Task prompt: In the data below, swap "zoom level" for "magnification" in the part that opens with the line containing "Given: Set zoom level to 1Y" and closes with the line containing "This screenshot has width=1372, height=891.". Give back only those lines, with nothing else changed.

Records for this exercise:

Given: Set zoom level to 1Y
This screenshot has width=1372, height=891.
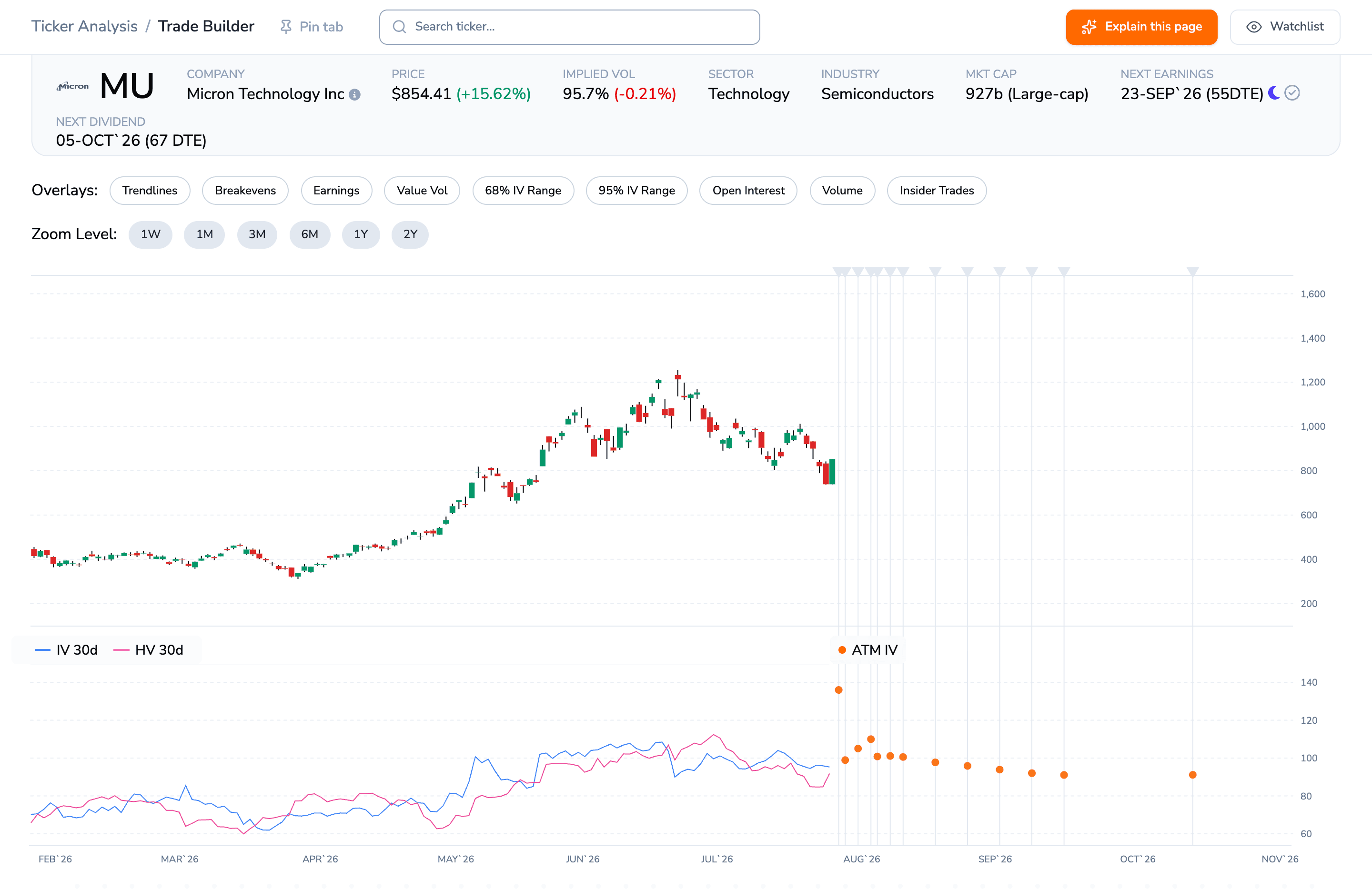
--
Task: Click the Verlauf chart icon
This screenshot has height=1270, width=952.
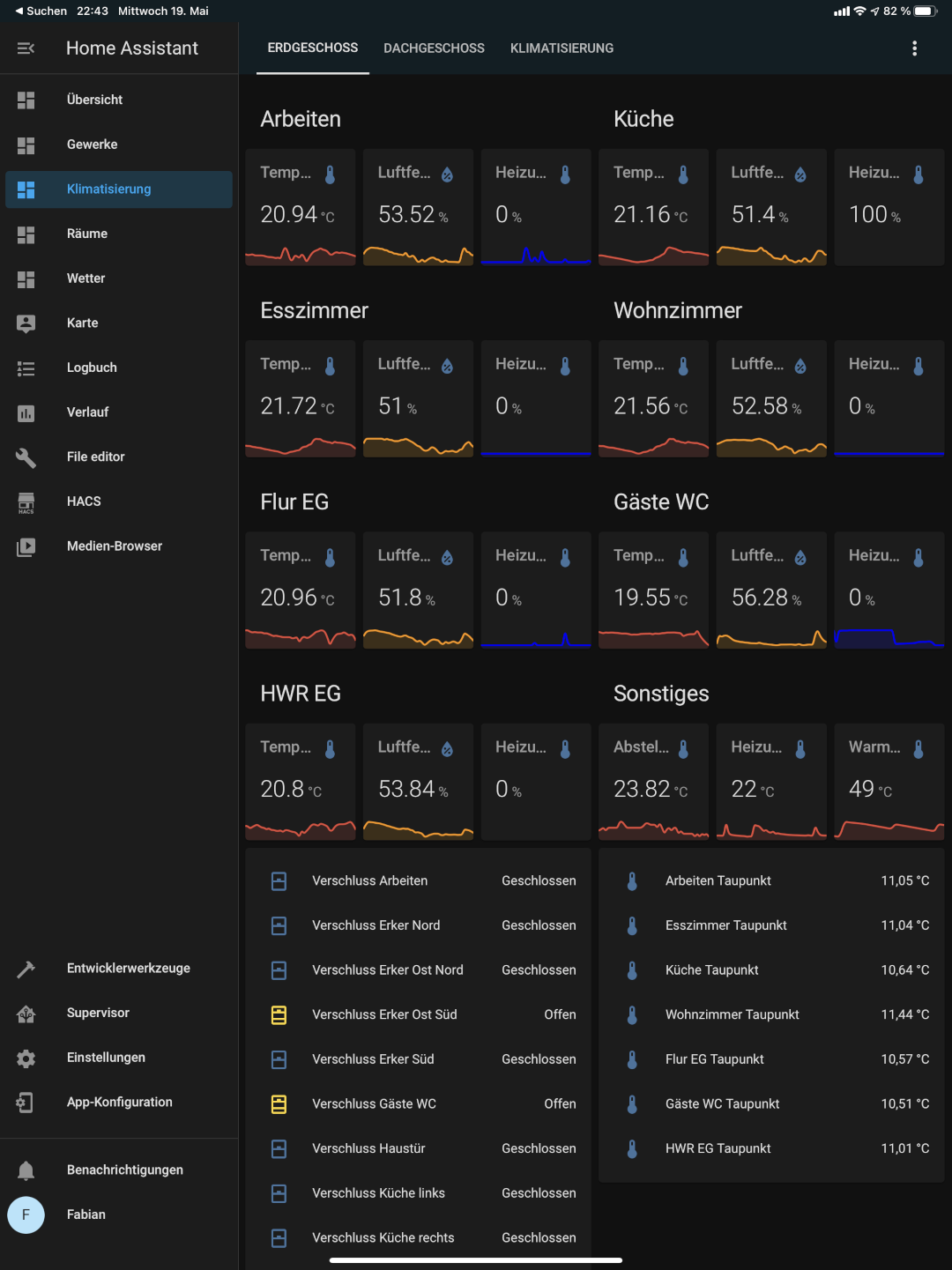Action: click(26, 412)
==
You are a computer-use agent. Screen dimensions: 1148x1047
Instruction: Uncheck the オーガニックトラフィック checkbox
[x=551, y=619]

Full answer:
Given: Set magnification to 1Y
This screenshot has width=1372, height=891.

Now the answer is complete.